Specify behaviour of Phylo's `relatedComponents` function
@anoe when investigating the performance of the Phylo code, it emerged that the majority of the time is spent in the toRelatedComponents
and relatedComponents
functions. Both functions works on "list of lists" and they are probably quadratic in nature (in terms of exponential complexity).
Before diving into any kind of optimisation, I thought it was a good idea to write tests for relatedComponents
, trying to build a solid baseline for regression testing but also for trying to get a handle of what this function is supposed to do.
Unfortunately the documentation is scarce, but as far as I know the idea is to build some sort of notion of "connected components" for graph's nodes, by taking as input the list of edges. I say "connected components" in quotes because it's not entirely clear what this function is doing. Let's consider this test:
(relatedComponents @Int) [[1,2], [2,4]] @?= [[1,2,4]]

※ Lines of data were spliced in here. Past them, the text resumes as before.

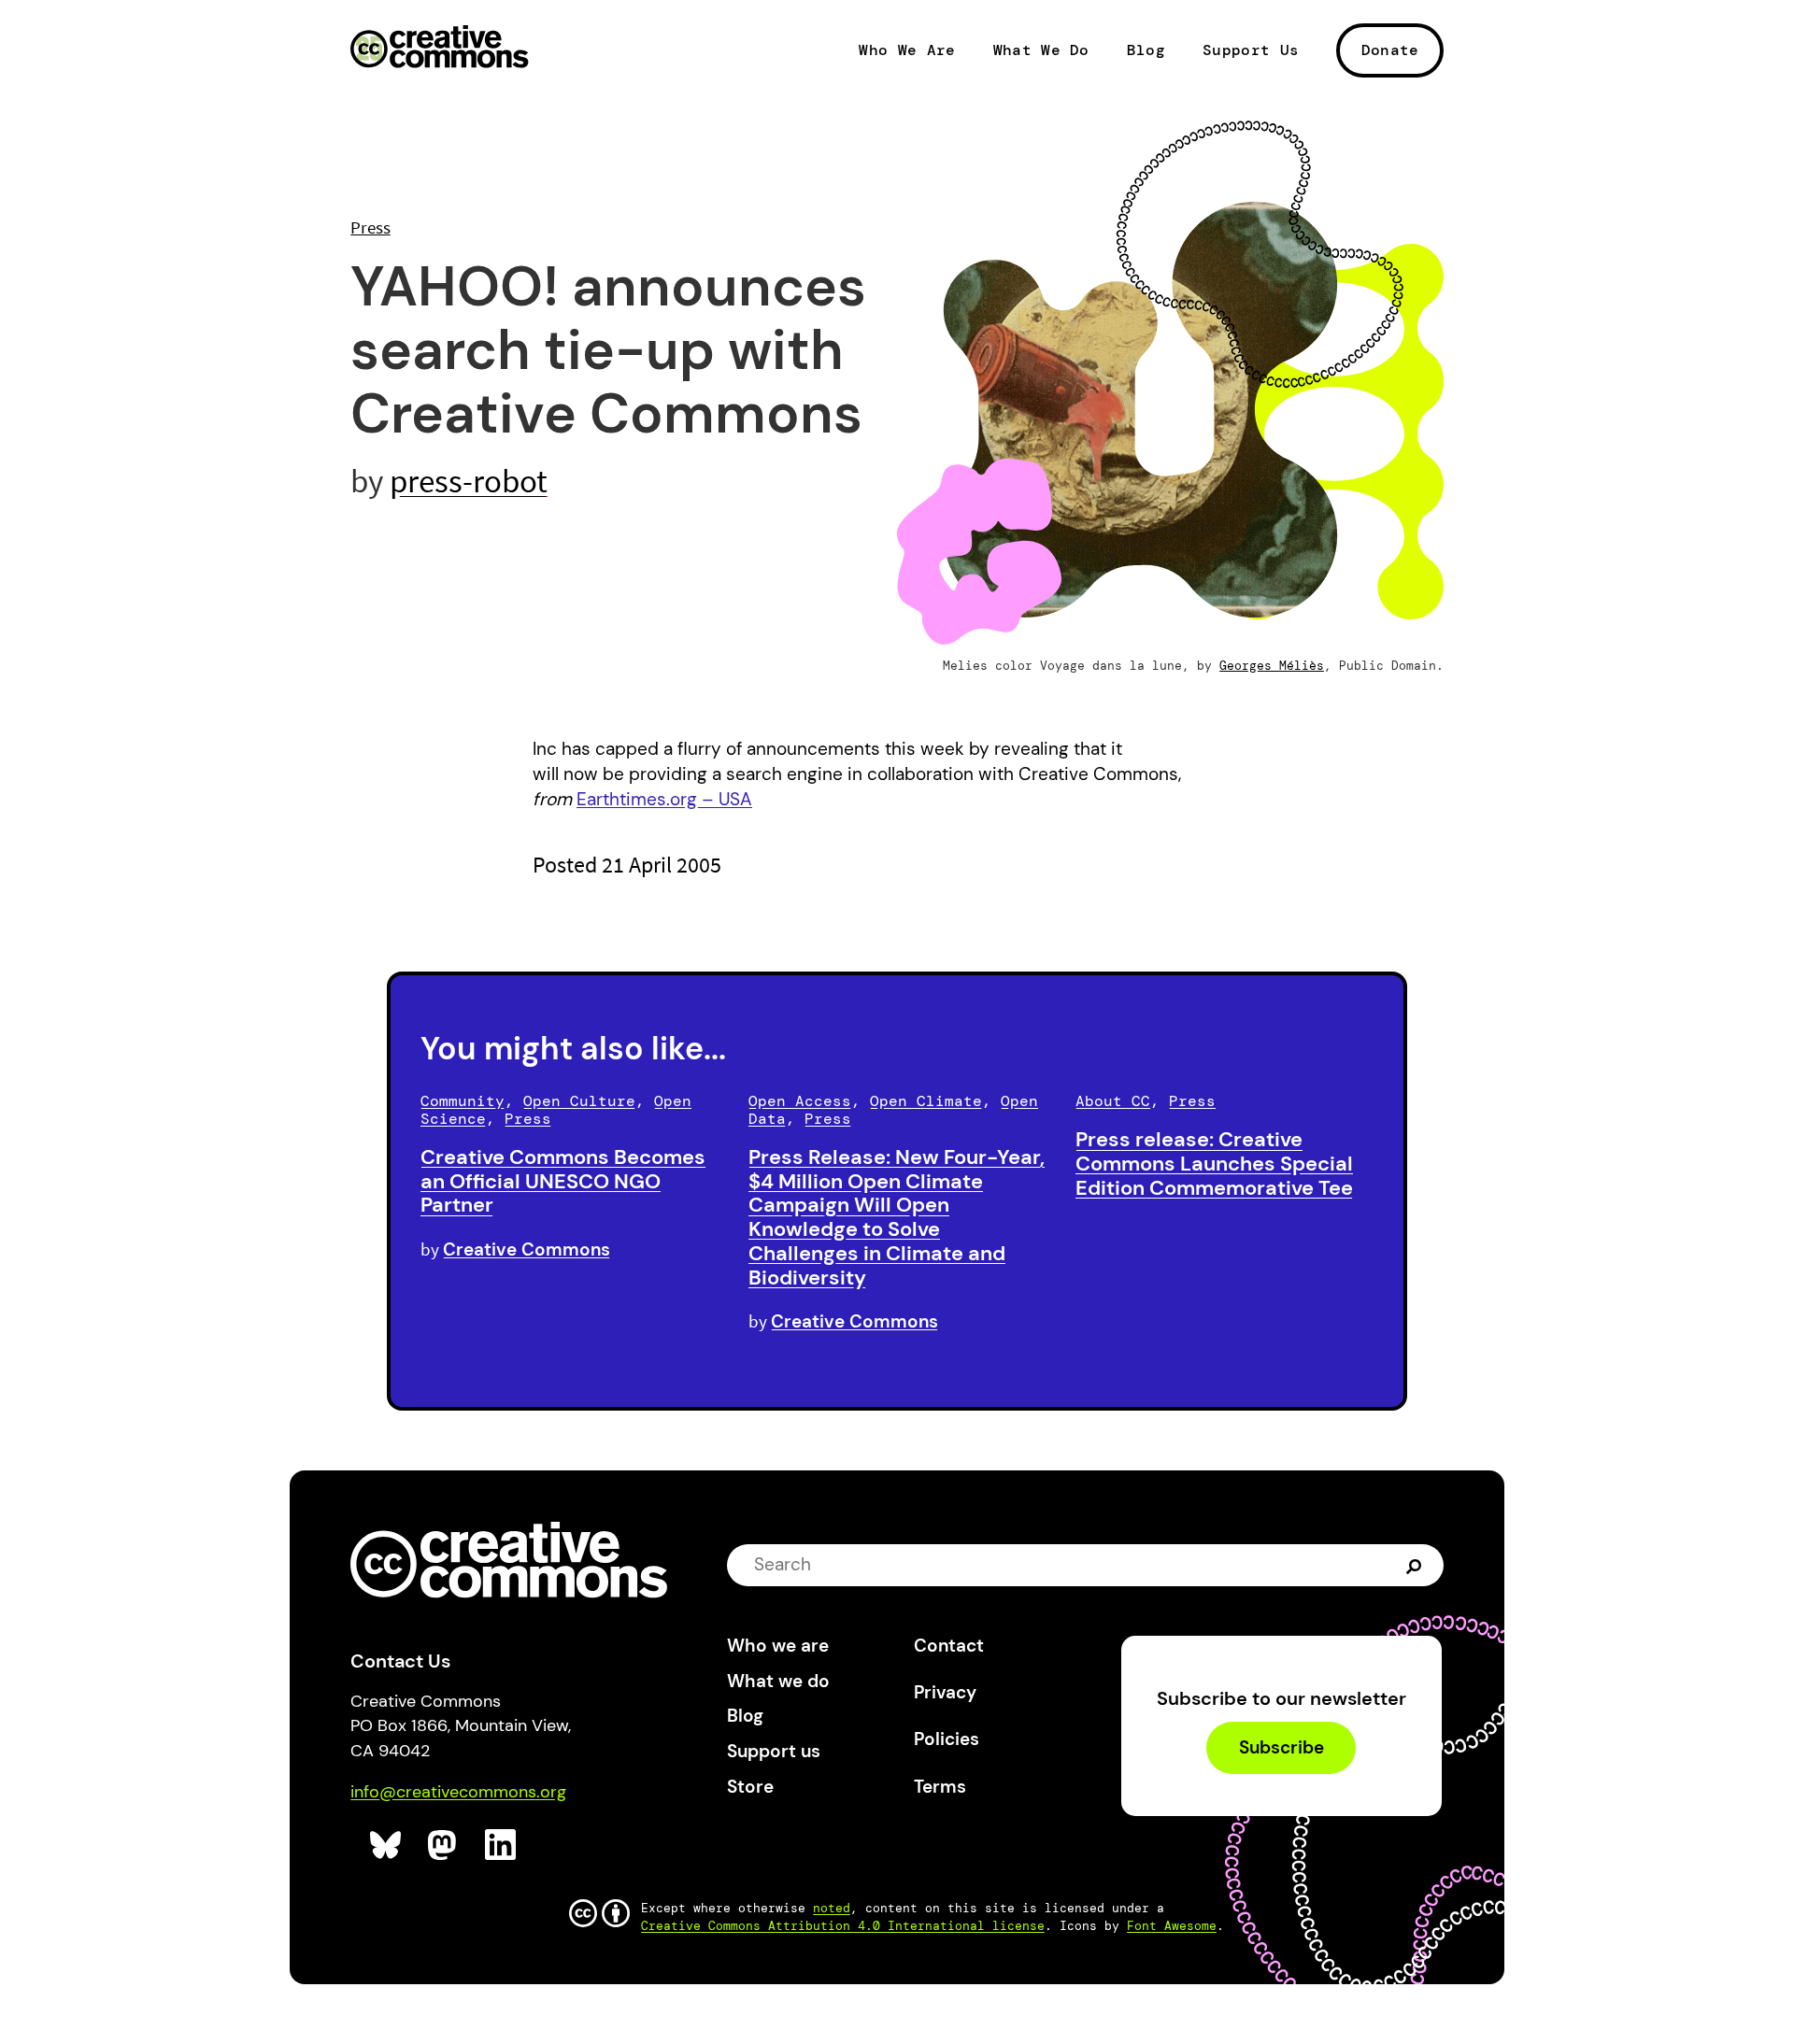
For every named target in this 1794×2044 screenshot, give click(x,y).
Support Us (1251, 50)
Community (462, 1101)
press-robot (469, 481)
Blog (1146, 50)
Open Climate (926, 1101)
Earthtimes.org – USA (664, 799)
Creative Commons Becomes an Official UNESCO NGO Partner (562, 1181)
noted (831, 1908)
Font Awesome (1172, 1926)
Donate (1390, 50)
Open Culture (579, 1101)
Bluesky (386, 1845)
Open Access (799, 1101)
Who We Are (907, 50)
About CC (1112, 1101)
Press (370, 227)
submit (1416, 1564)
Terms (940, 1786)
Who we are (778, 1645)
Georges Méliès (1271, 666)
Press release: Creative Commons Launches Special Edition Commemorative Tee (1214, 1163)
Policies (946, 1739)
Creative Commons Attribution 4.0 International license (843, 1926)
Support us (773, 1751)
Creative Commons (439, 48)
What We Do (1041, 50)
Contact (949, 1645)
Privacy (945, 1692)
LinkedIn (501, 1845)
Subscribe (1281, 1747)
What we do (778, 1681)
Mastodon (444, 1845)
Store (750, 1786)
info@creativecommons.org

When given the input list [[1,2],[2,4]]
identifying two edges, it correctly discovers that they are connected and that there is a path between them. In pictures:
This makes perfect sense to me. However, considering the following test (which passes on dev):
(relatedComponents @Int) [[1,2], [3,5], [2,4],[9,5],[5,4]] @?= [[1,2,4,3,5,9]]
This doesn't make sense to me. In pictures:
Here I have highlighted common nodes for enhanced clarity. As you can see, the function is returning a single list which gives the impression that there is a path between all of them and/or that they are all connected, but as you can see in reality this is more a tree that should look like this:
or, if we don't take into account edge's direction, something like this:
I think, but I'm not sure, that the last interpretation is the closest to the returned output, where the last 3 nodes are sorted by edge's id and in reality [3,5,9]
means "the branch which has 5 as pivot and 3 and 9 as leaves".
Or, rather, it seems the idea is to cluster together nodes which are all part of the same subgraph.
@anoe Can you shed some light on what is this function supposed to do? It feels like I'm missing something and it's hard to say from just looking at the implementation and the expected output.